───── Data ─────
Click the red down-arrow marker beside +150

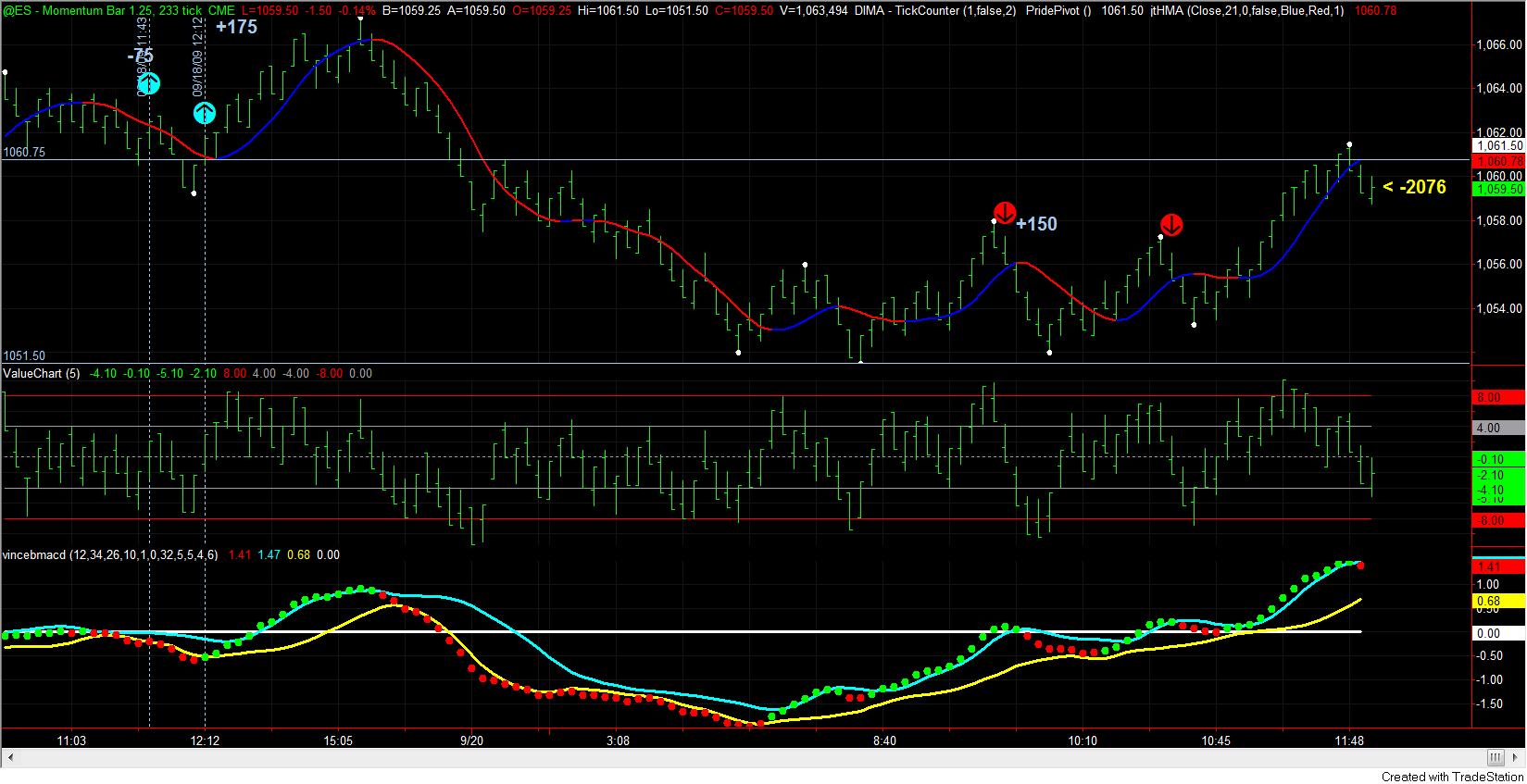coord(1005,211)
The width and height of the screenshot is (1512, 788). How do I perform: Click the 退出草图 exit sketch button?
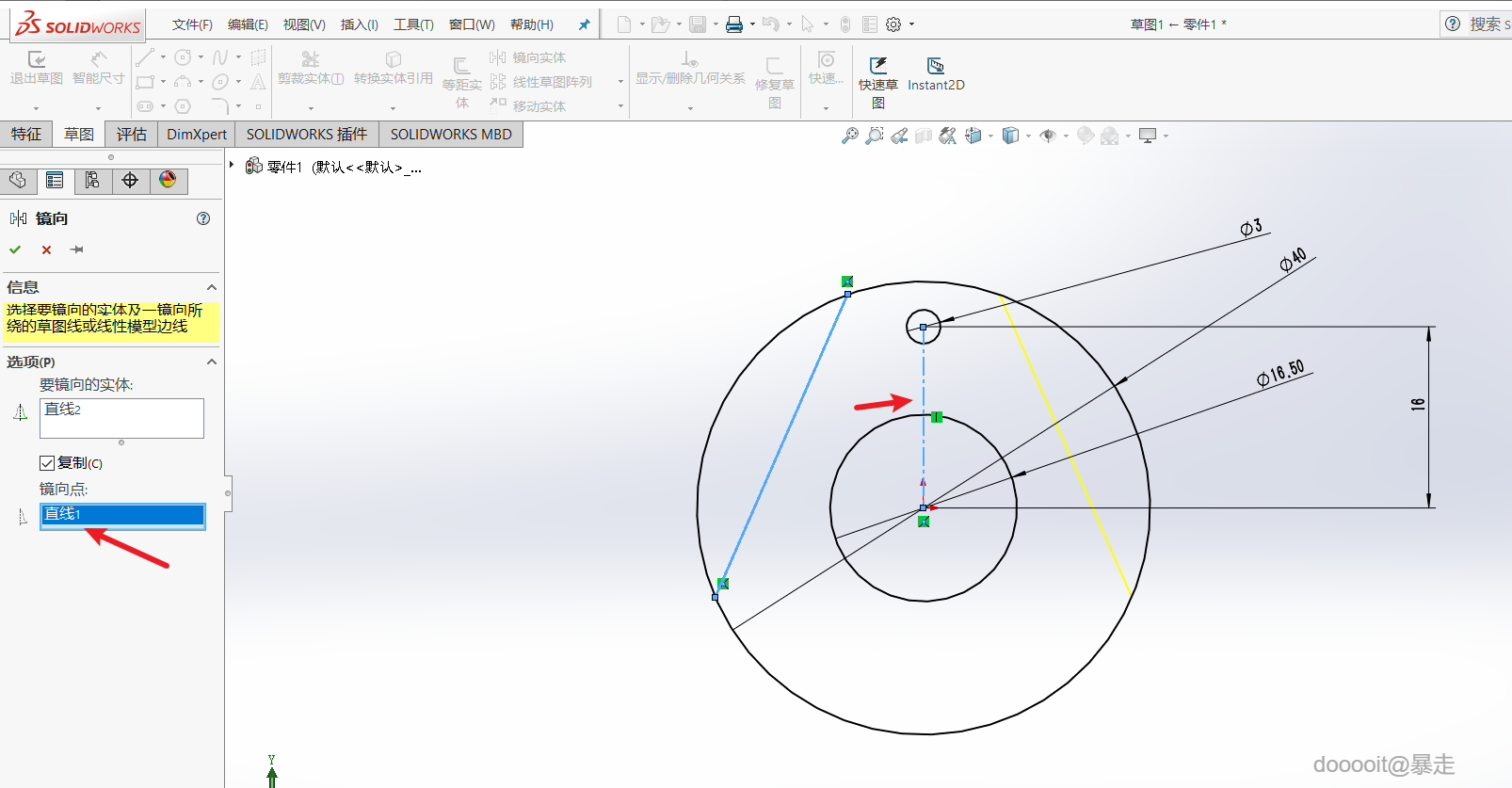37,68
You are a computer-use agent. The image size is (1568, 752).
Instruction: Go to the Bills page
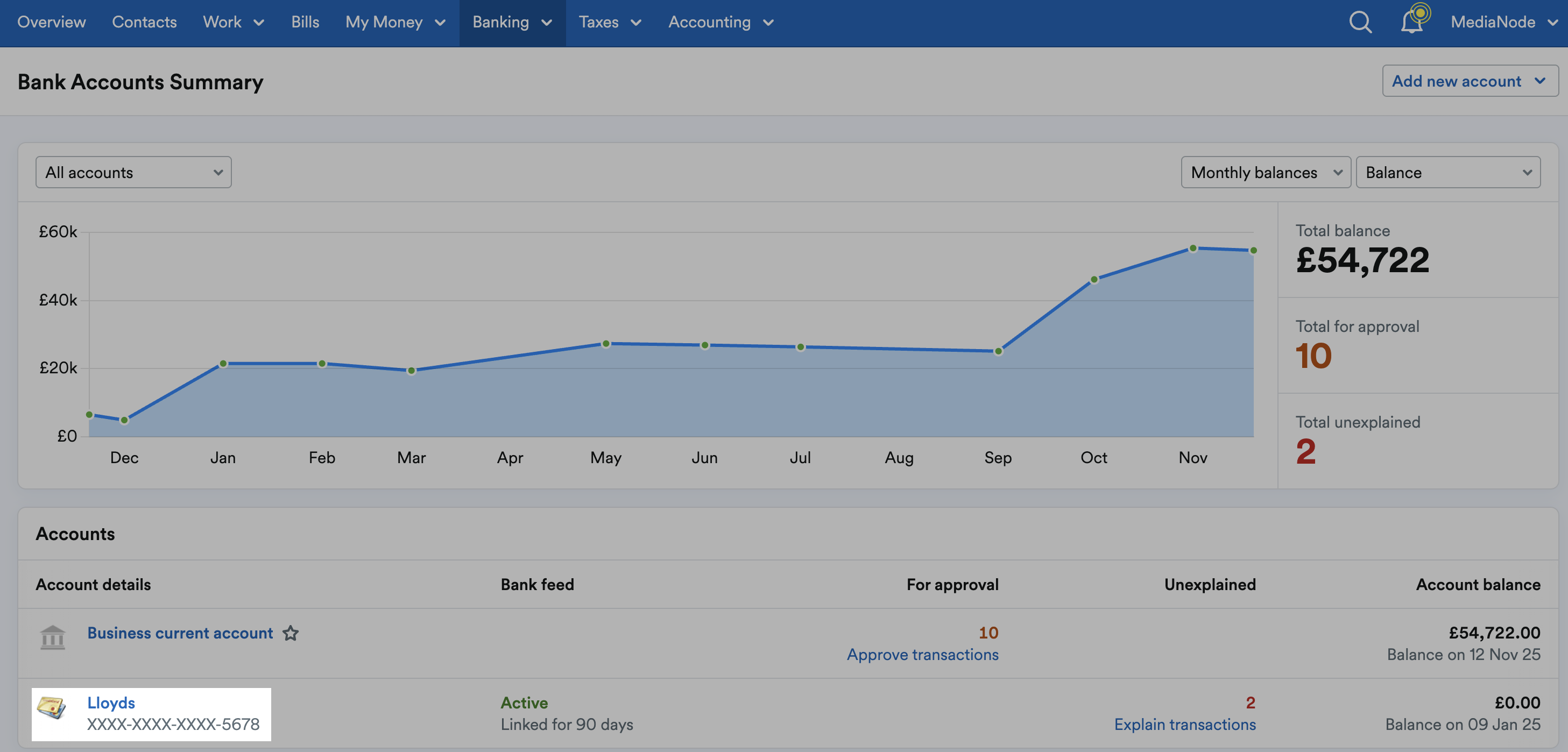click(305, 23)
─────
--- What is expected ---
Retype each line above precisely, please. Skip anything that is a picture.

--- Answer ---
Click the red down-arrow marker beside +150

coord(1005,211)
The width and height of the screenshot is (1512, 788). How do I perform: Click the 退出草图 exit sketch button?
37,68
You are a computer-use agent. The image size is (1568, 752).
Instruction: Go to the Bills page
click(305, 23)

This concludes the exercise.